Students Learn Lobbying Skills
Published: September 26, 2013
When Newtown Action Alliance (NAA) scheduled a trip to Washington, D.C., along with gun violence victims and family members, for September 17 to 19, the Junior Newtown Action Alliance (Jr NAA) group at Newtown High School also planned to go.
Newtown Action Alliance is a grassroots organization created in the weeks after 12/14 to reduce gun violence through legislation and broader cultural change. Jr NAA is led by teens.
Looking back on the trip this week, Jr NAA Chair and NHS senior Sarah Clements said NHS students attending the event were joined by other students, up to college age, for the trip. By the time the roughly 13 NHS students went before lawmakers, they were in a group of close to 100 students, according to Sarah.
“It was really a great group, because it was so diverse, not just in terms of age,” Sarah said, “but also in background and experience.” While the Newtown students shared stories about how they were affected by the events of 12/14 at Sandy Hook Elementary School, other students shared different stories relating to gun violence.
While the trip had been planned in advance, it also coincided with the shooting at the Washington Navy Yard on September 16.
The group was set to attend a Senate Judiciary Committee hearing on the “stand your ground” laws, according to Sarah, but that hearing was postponed. Instead the venturing students were dropped off at the Center for American Progress, “a progressive public policy research and advocacy organization,” according to its website.
“I really wanted to introduce the students to all that [the Center for American Progress] does,” said Sarah.
After a lunch, catered by the Center for American Progress, the students met up with adults at Capitol Hill, according to Sarah.
People from all over the country were lobbying, Sarah said, and for most of the students it was a first. The group continued lobbying for the second day of the trip.
Sarah said she held meetings with students before the trip to teach them “the basics of grass roots lobbying.” At first, Sarah said, it can be hard to tell a story, time and again, but the students learned and studied statistics.
Watching both adults and students advocating to lawmakers, Sarah noted the difference in how people responded to the students.

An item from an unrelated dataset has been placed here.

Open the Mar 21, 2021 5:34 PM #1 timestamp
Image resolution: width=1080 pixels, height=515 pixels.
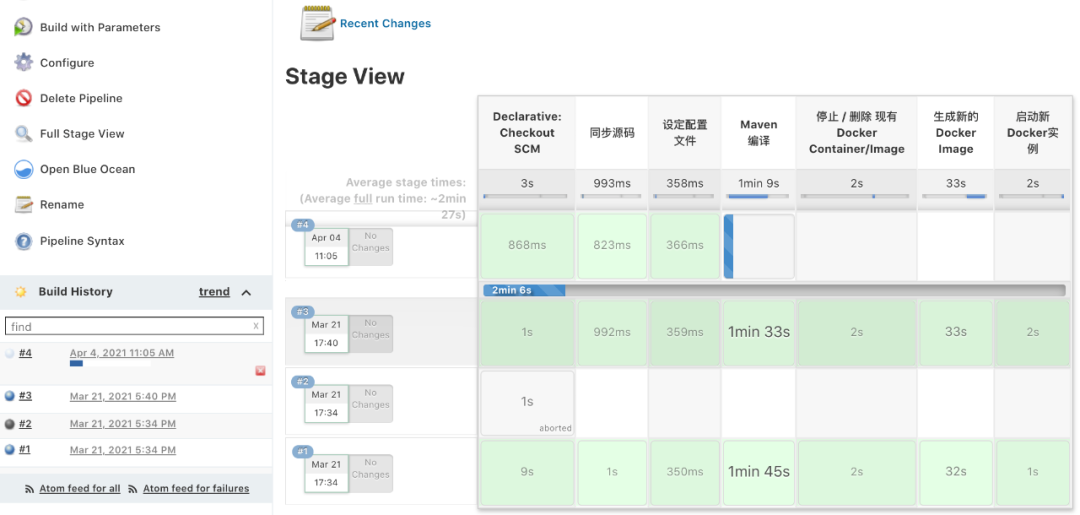click(x=123, y=450)
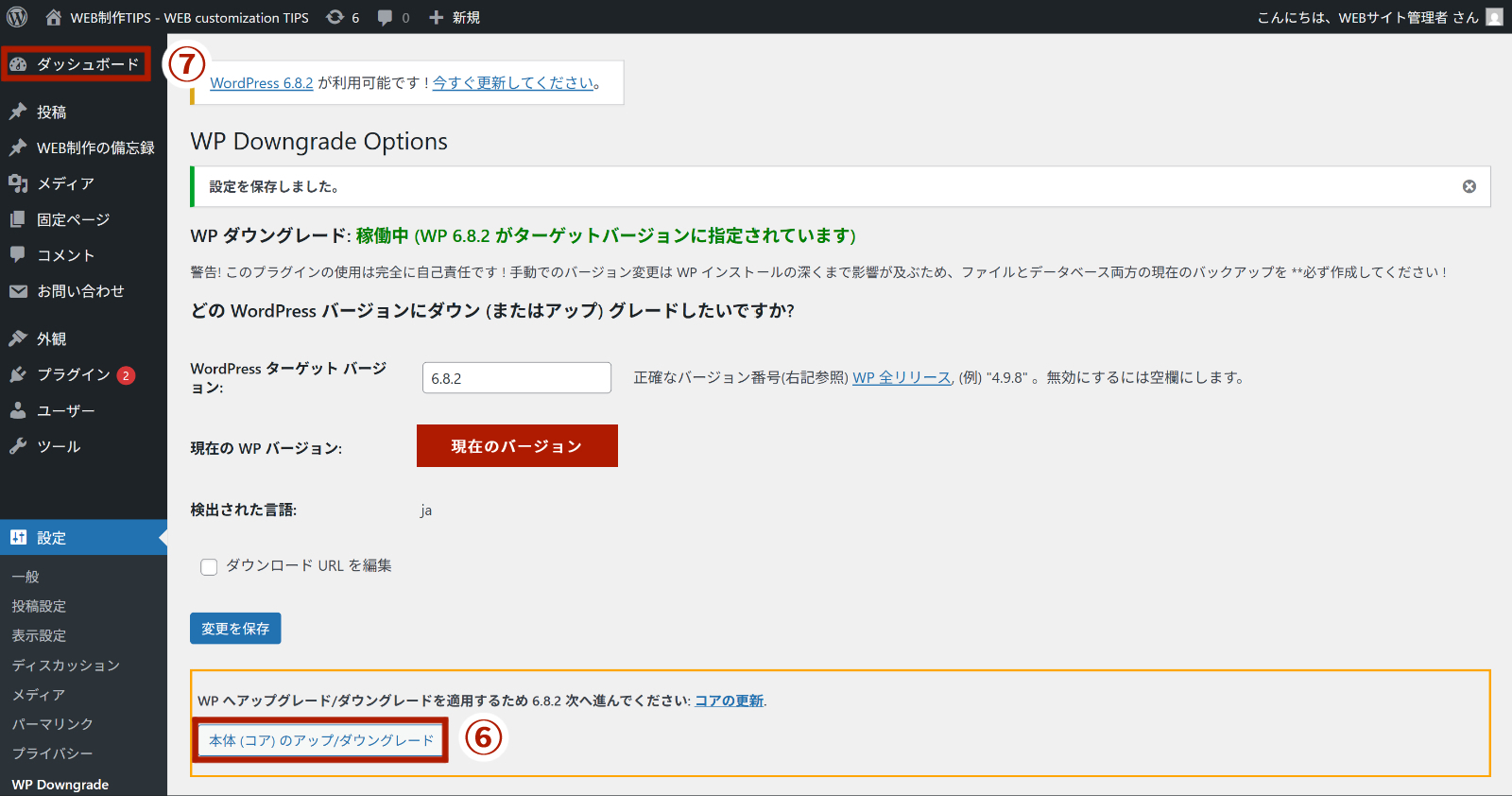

The lawmakers seemed more open, more responsive when approached by a students, Sarah said.
“I’m looking forward to each successive time we go to DC to bring more and more young people,” Sarah said.
The trip, overall, Sarah said, “opened our eyes to the magnitude of the issue.”
Other students attending the trip told Sarah they learned the issues are larger than Newtown, and how the government can work to work on the issues.